▶ [Problem to work on] Return, exactly and in full, the lines of the records below starting at the one with "Travis Manni (1239, 1046)" and ending at the one with "Booked & Scene (1163, 1151)", and no other lines.

--- The data ---

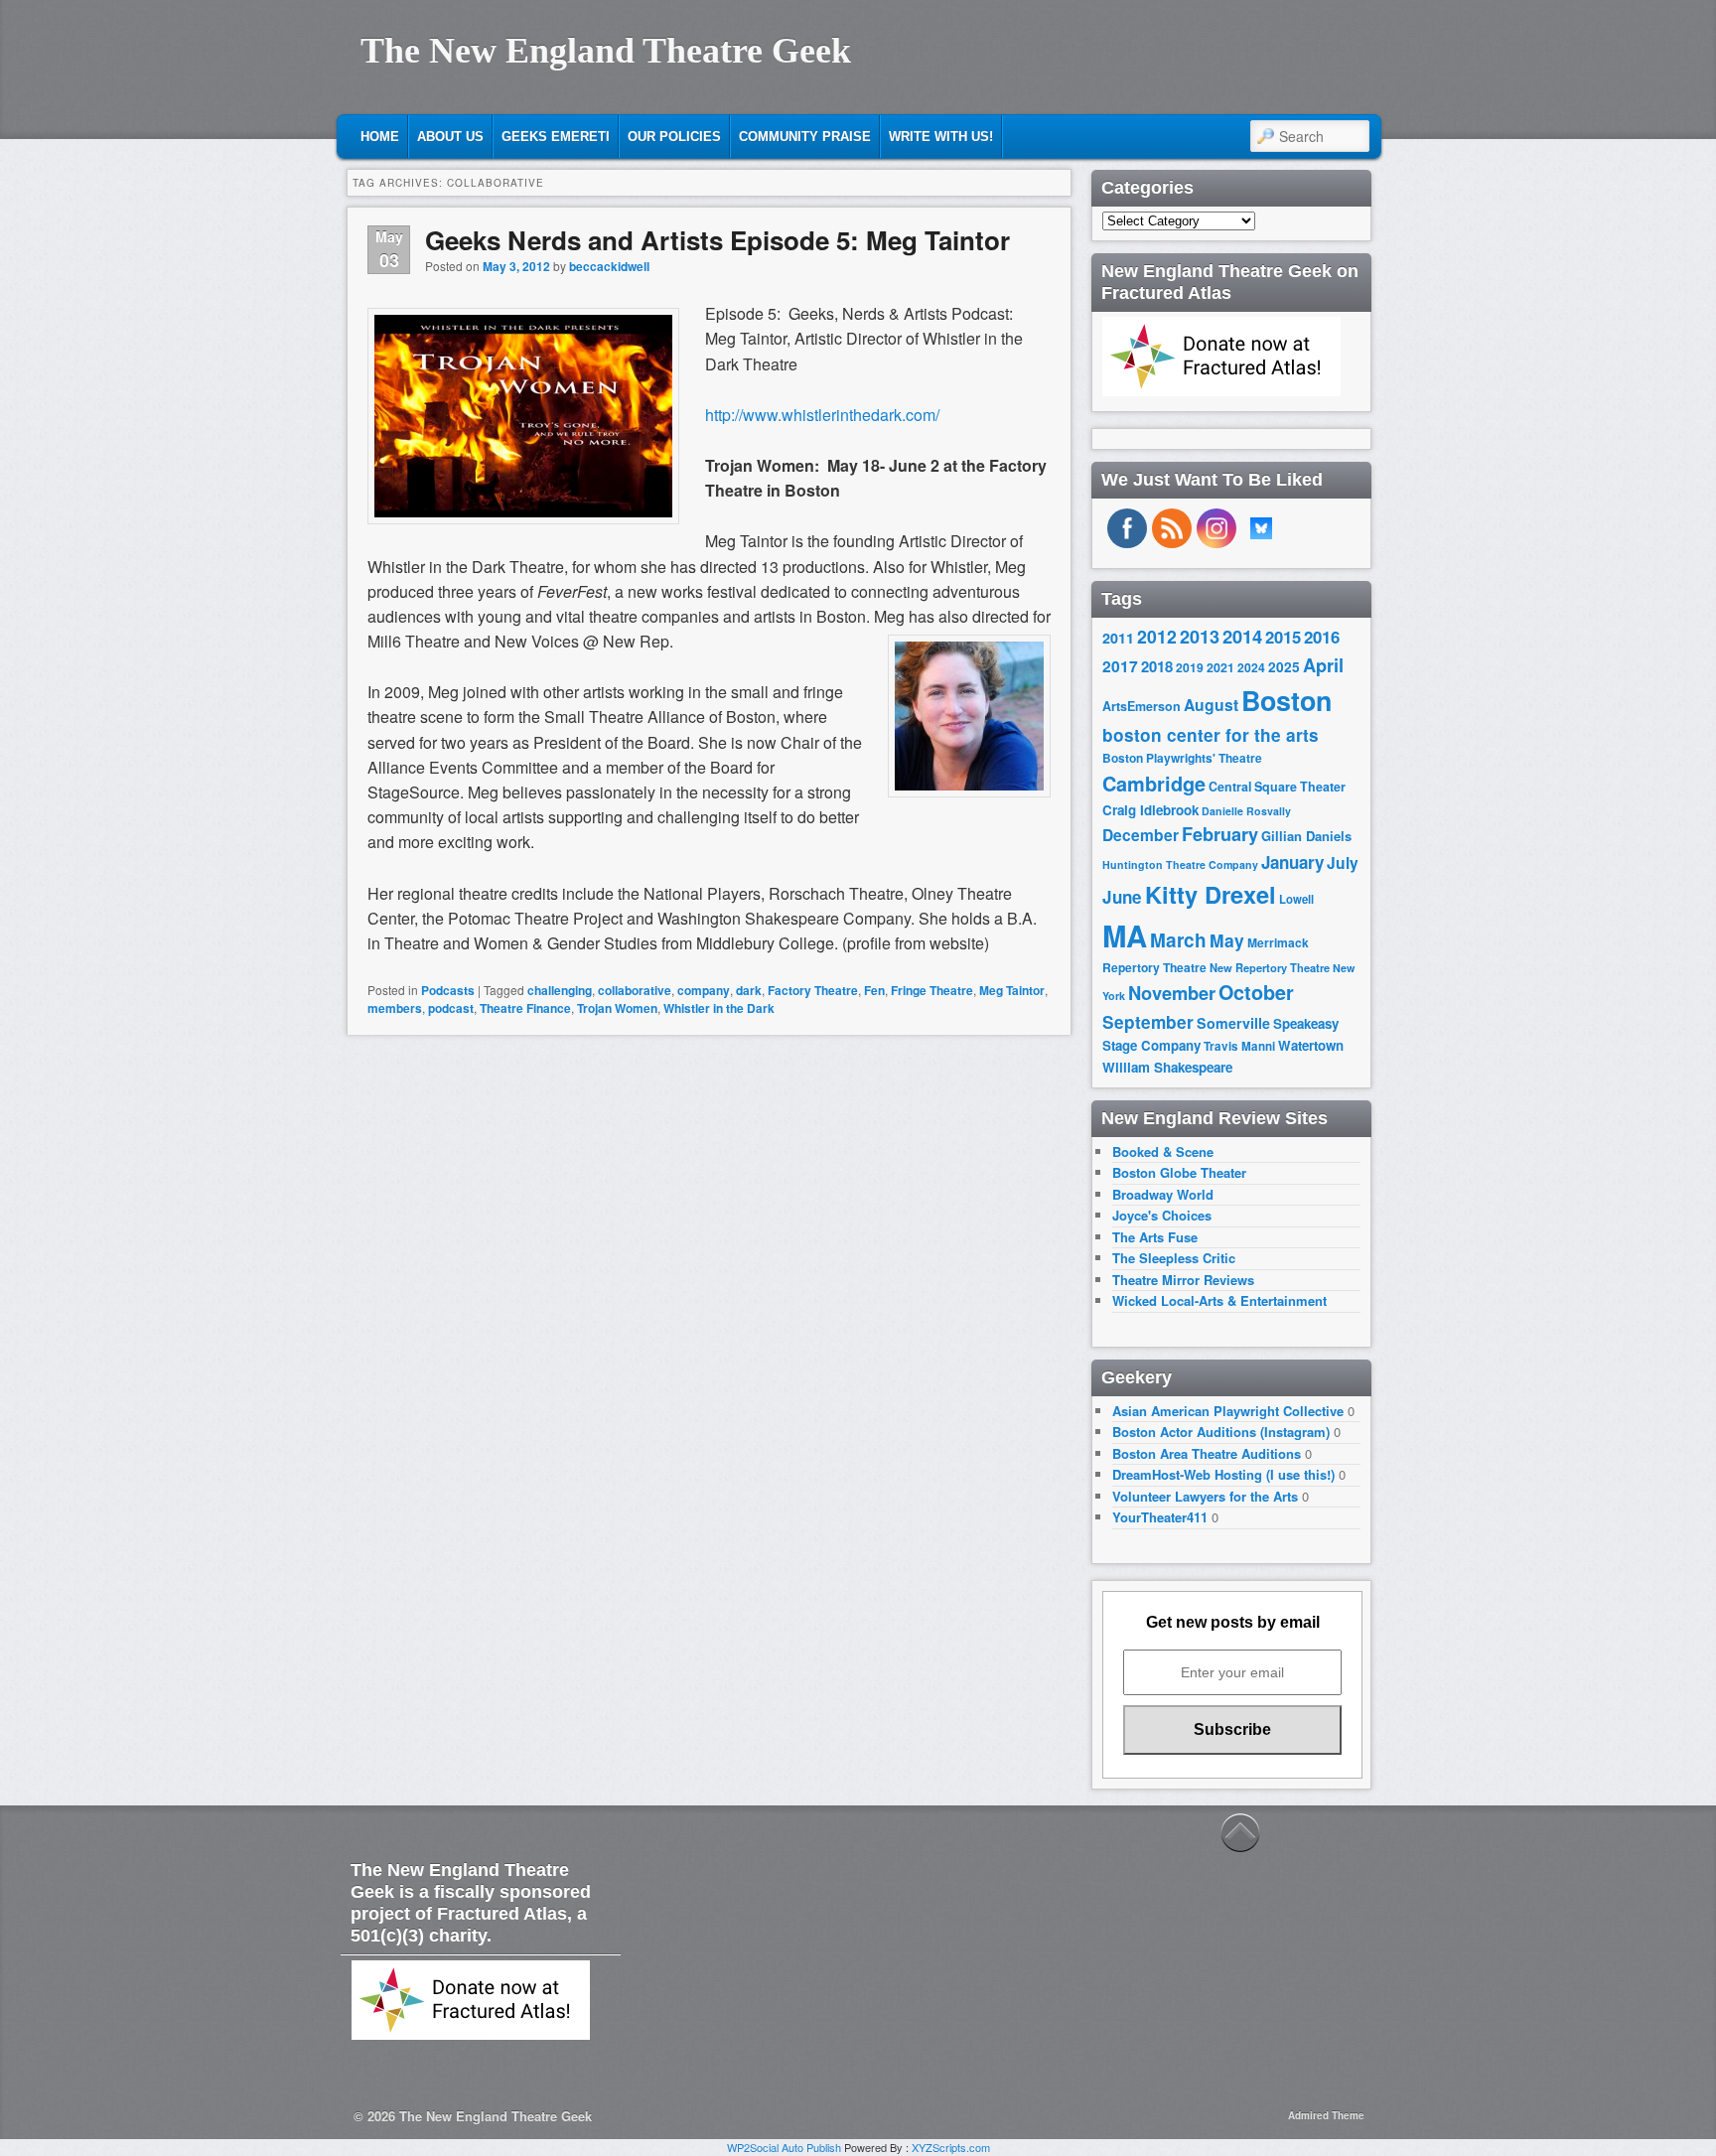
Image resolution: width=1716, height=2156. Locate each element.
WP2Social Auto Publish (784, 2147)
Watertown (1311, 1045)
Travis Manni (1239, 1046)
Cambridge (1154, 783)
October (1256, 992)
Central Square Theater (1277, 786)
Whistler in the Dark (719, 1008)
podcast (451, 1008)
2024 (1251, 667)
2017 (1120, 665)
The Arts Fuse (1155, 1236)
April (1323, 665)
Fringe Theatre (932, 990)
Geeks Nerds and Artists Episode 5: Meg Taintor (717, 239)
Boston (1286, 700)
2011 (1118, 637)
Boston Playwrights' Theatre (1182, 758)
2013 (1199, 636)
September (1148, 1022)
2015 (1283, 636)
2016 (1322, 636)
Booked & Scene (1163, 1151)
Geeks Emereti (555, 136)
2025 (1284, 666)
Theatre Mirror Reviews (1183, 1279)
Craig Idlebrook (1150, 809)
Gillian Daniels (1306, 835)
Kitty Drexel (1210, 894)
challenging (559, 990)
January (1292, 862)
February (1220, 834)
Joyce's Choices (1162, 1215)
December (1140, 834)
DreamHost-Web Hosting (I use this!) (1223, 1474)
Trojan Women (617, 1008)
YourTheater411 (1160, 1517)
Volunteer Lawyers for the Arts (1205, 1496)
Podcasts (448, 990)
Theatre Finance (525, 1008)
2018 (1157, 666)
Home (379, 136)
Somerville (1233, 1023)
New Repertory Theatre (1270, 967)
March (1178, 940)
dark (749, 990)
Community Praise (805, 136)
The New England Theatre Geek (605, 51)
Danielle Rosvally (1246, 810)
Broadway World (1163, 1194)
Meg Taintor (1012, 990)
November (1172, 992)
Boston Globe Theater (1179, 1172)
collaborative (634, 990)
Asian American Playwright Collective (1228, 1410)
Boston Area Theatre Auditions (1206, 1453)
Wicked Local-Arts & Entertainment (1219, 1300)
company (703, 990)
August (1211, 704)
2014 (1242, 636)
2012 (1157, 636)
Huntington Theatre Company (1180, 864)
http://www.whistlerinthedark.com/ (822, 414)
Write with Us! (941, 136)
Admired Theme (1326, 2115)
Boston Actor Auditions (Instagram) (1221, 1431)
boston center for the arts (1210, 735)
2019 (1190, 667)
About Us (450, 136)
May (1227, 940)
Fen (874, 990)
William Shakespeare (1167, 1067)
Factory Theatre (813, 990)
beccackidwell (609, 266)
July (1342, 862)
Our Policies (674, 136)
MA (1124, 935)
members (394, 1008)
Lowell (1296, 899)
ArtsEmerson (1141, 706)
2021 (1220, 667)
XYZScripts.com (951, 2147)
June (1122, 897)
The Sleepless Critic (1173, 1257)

---

▶ [Solution below]
Travis Manni (1239, 1046)
Cambridge (1154, 783)
October (1256, 992)
Central Square Theater (1277, 786)
Whistler in the Dark (719, 1008)
podcast (451, 1008)
2024 (1251, 667)
2017 (1120, 665)
The Arts Fuse (1155, 1236)
April (1323, 665)
Fringe Theatre (932, 990)
Geeks Nerds and Artists Episode 5: Meg Taintor (717, 239)
Boston (1286, 700)
2011 (1118, 637)
Boston Playwrights' Theatre (1182, 758)
2013 (1199, 636)
September (1148, 1022)
2015 (1283, 636)
2016 (1322, 636)
Booked & Scene (1163, 1151)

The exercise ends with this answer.